Based on that experience I have come to one key, but maybe, counter-intuitive truth about interchange formats:
- Too much freedom is bad.
Why? Generating interchange data is cheaper than consuming it, because the creator only needs to consider the stuff they want to include, whereas the consumer needs to consider every single possible edge case and or scenario the format itself can support.
This is why XML is WAY more costly to ingest than CSV, because in XML someone is going to use: attributes, CDATA, namespaces, comments, different declaration, includes, et al. In CVS they're going to use rows, a format separator, and quotes (with or without escaping). That's it. That's all it supports.
Sqlite as an interchange format is a HORRIFYING suggestion, because every single feature Sqlite supports may need to be supported by consumers. Even if you curtailed Sqlite's vast feature set, you've still created something vastly more expensive to consume than XML, which itself is obnoxious.
My favorite interchange formats are, in order:
- CVS, JSON (inc.
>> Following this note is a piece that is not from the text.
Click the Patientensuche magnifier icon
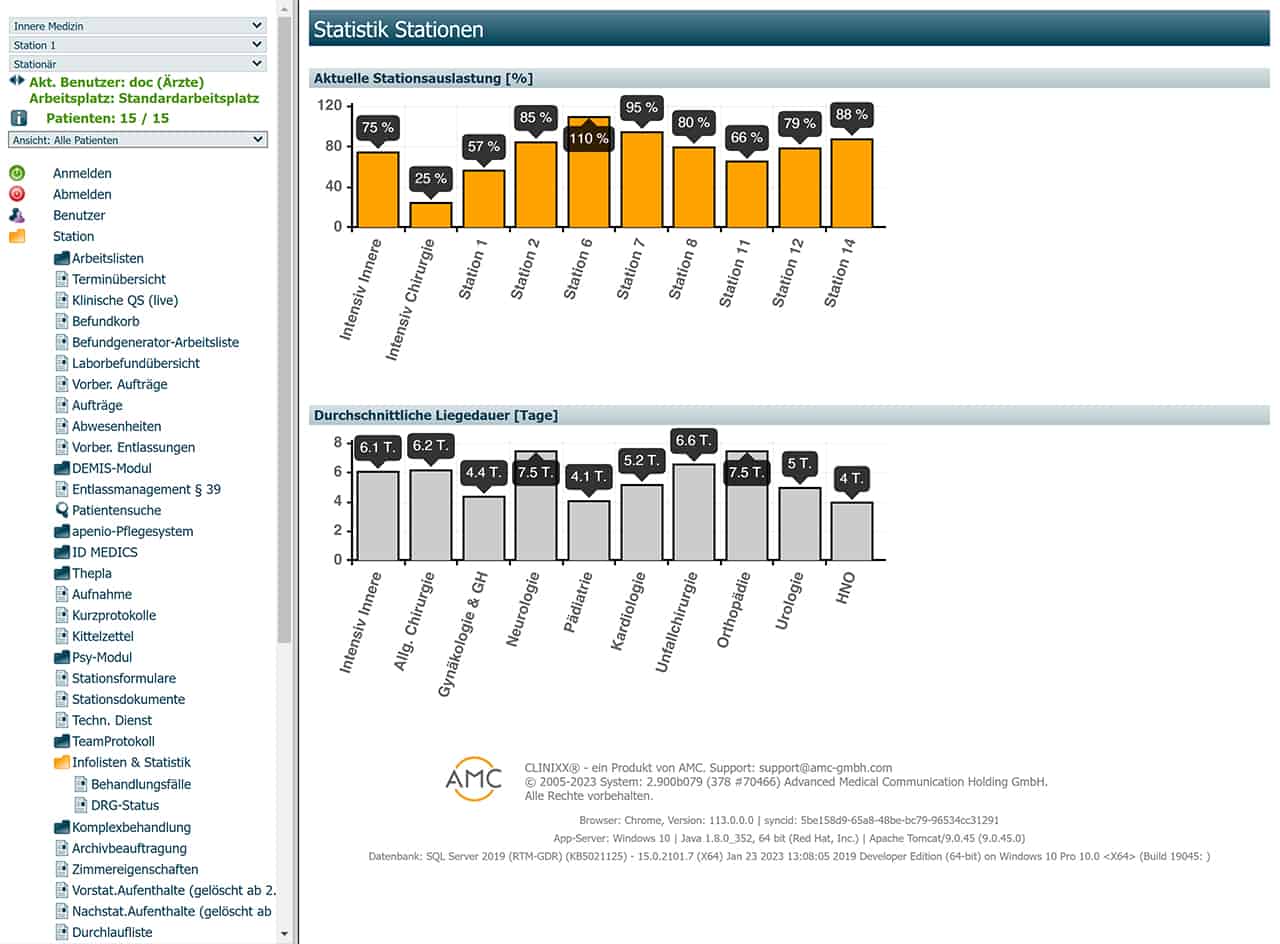 (x=62, y=510)
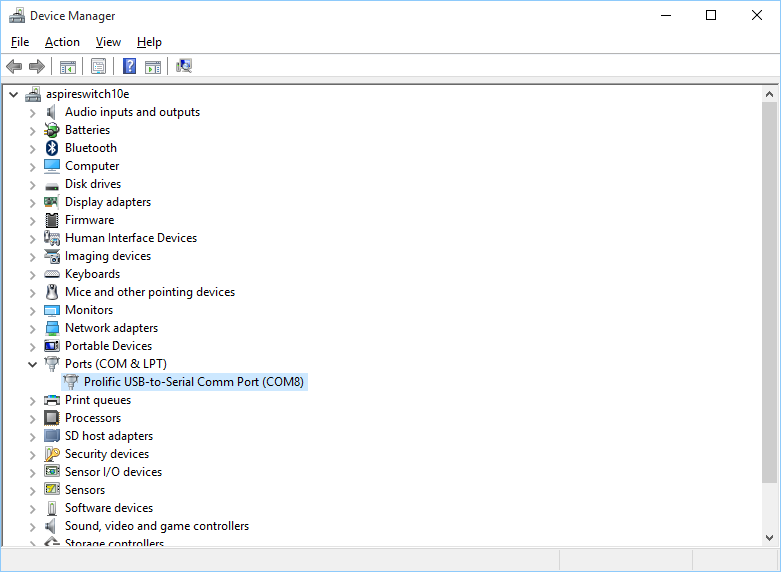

NDJSON), YAML, XML, BSON (due to type system), MessagePack, Protobuf, [Giant Gap] Sqlite, Excel (xlsx, et al)
More features mean more cost, more edge cases, more failures, more complex consumers. Keep in mind, this is ONLY about interchange formats between two parties, I have wildly different opinions about what I would use for my own application where I am only ever the creator/consumer, I actually love Sqlite for THAT.